**TASK PROMPT**. Each line in the records below that has the word "Open" should be copied.
(DATA SHOWN)
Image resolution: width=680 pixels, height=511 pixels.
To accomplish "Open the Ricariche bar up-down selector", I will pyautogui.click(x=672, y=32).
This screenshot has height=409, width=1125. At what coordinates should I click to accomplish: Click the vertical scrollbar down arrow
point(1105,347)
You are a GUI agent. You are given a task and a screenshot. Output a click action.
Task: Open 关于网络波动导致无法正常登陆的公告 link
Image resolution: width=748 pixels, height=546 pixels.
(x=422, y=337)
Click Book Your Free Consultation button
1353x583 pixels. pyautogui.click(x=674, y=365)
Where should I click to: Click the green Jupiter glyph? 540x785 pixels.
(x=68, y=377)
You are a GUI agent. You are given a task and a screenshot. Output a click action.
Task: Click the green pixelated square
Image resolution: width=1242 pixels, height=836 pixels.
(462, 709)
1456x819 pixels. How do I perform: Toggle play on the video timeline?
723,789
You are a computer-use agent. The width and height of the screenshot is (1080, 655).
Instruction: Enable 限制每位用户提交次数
(End DATA SHOWN)
**TASK ANSWER**.
To accomplish "Open the Ricariche bar up-down selector", I will pyautogui.click(x=672, y=32).
Task: Open 关于网络波动导致无法正常登陆的公告 link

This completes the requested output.